▶ _MATERIAL SUPPLIED_

==============================

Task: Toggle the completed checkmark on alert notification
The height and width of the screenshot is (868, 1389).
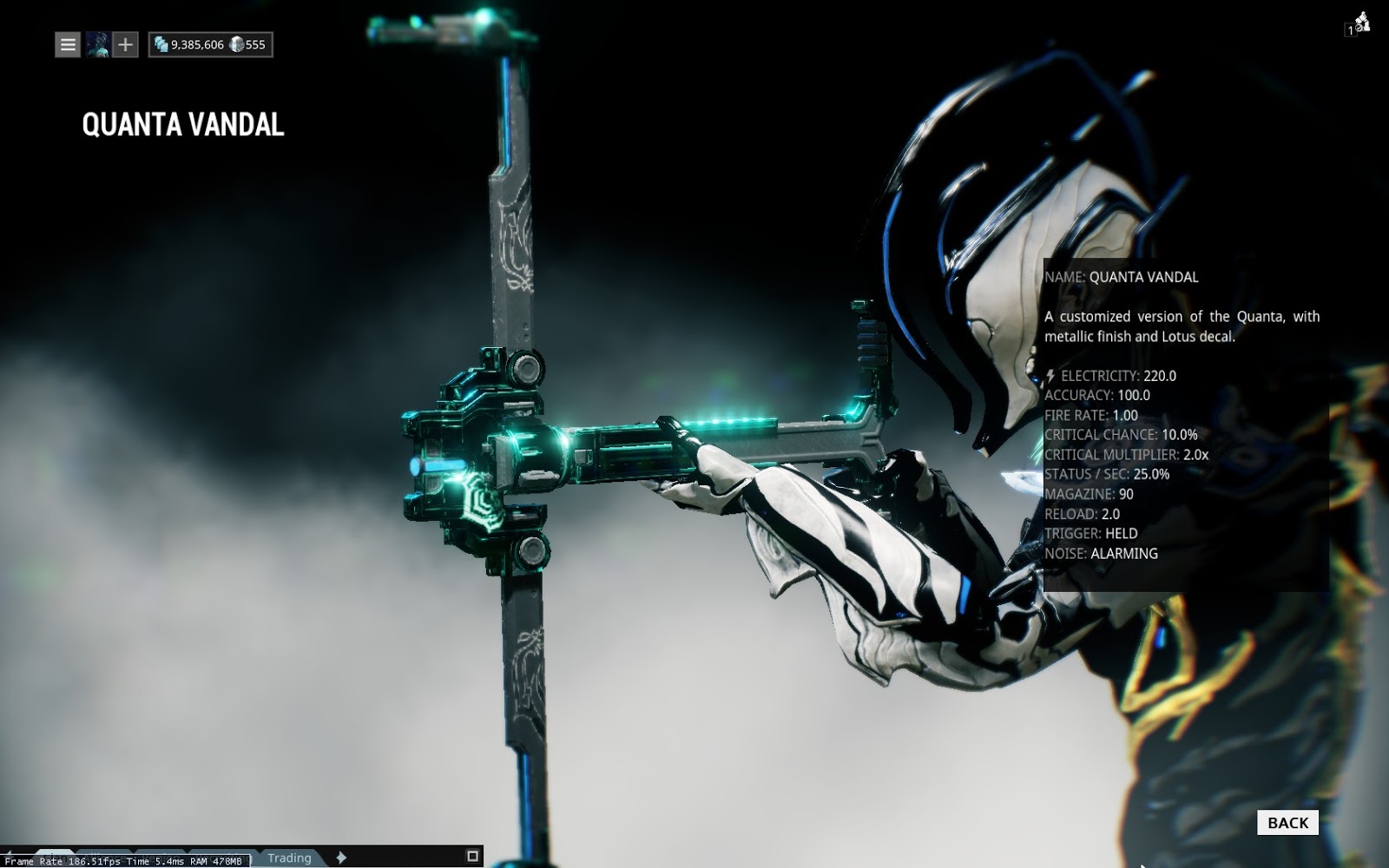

==============================

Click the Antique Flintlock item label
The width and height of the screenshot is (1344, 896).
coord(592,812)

==============================

▶ _THE PROBLEM_
Put the material into a JSON list of strings, one string per line and no blank lines, beginning at the line that contains "Task: Toggle the" and stopping after the line that contains "The height and".

▶ _SOLUTION TO THE PROBLEM_
[
  "Task: Toggle the completed checkmark on alert notification",
  "The height and width of the screenshot is (868, 1389)."
]